While the Larger Bench of the CESTAT is yet to decide
the issue, the Punjab and Haryana High Court has decided
the issue – in favour of the Assessee.
The High Court observed,
The Central Board of Excise and Customs (CBEC) has
issued a circular dated 23.8.2007 dealing with the issue
concerning ‘up to what stage manufacturer/consigner
could take credit on the service tax paid on goods
transported by it by road’. The issue, in fact, has
emerged out of the order of the Tribunal passed in the
case of the appellant itself. The Board has opined that
the phrase ‘place of removal’ has to be determined by
taking into account the facts of each case. According to
the circular, the expression ‘place of removal’ has been
defined by Section 4 of the 1944 Act and according to
sub-rule (t) of Rule 2 of the CC Rules, if any words or
expression used in those rules are not defined but are
defined in the 1944 Act or the 1994 Act then they are to
be given the same meaning for the CC Rules as assigned
to them in those Acts. Accordingly, reliance on Section
4 of the 1944 Act has been made where place of removal
has been defined.
It is clear from the definition that for a
manufacturer/consignor the eligibility to avail credit
of the service tax paid on the transportation during
removal of excisable goods would depend upon the place
of removal. The circular further contemplates compliance
of certain conditions where the sale has taken place at
the destination point. The relevant part of the circular
reads as under:-
“……However, there may be situations where the
manufacturer/consignor may claim that the sale has taken
place at the destination point because in terms of the
sale contract/agreement (i) the ownership of goods and
the property in the goods remained with the seller of
the goods till the delivery of the goods in acceptable
condition to the purchaser at his door step; (ii) the
seller bore the risk of loss of or damage to the goods
during transit to the destination; and (iii) the freight
charges were an integral part of the price of goods. In
such cases, the credit of the service tax paid on the
transportation up to such place of sale would be
admissible if it can be established by the claimant of
such credit that the sale and the transfer of property
in goods (in terms of the definition as under section 2
of the Central Excise Act, 1944 as also in terms of the
provisions under the Sale of Goods Act, 1930) occurred
at the said place.”
It is well settled that the circulars issued by the
Board are binding and aims at adoption of uniform
practice. It is, thus, evident that the revenue is
precluded from challenging the correctness of the
circular even on the ground of the same being
inconsistent with statutory provisions. It goes further
to limit the right of the revenue to file an appeal
against the correctness of the binding nature of the
circular. Therefore, there is no escape from the
conclusion that the circular is binding on the revenue.

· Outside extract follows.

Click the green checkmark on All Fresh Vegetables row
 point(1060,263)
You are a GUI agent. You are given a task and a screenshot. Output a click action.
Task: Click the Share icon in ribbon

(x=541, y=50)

The ‘input service’ has been defined to mean any service
used by the manufacturer whether directly or indirectly
and also includes, inter alia, services used in relation
to inward transportation of inputs or export goods and
outward transportation up to the place of removal. It
has also remain un-controverted that for transportation
purposes insurance cover has also been taken by the
appellant which further shows that the ownership of the
goods and the property in the goods has not been
transferred to the seller till the delivery of the goods
in acceptable condition to the purchaser at his door
step. Accordingly, even the second condition that the
seller has to bear the risk of loss or damage to the
goods during transit to the destination stand fulfilled.
So the High Court held that the assessee is eligible to
take credit on the service tax paid on outward freight –
subject to fulfilling the conditions prescribed in the
Board Circular.
This is perhaps not the END – the issue is referred to
the Larger Bench and also before some more High Courts.
The Government has solved the problem for the post 2008
period, can’t they simply accept the position for the
pre 2008 period and close all the litigation?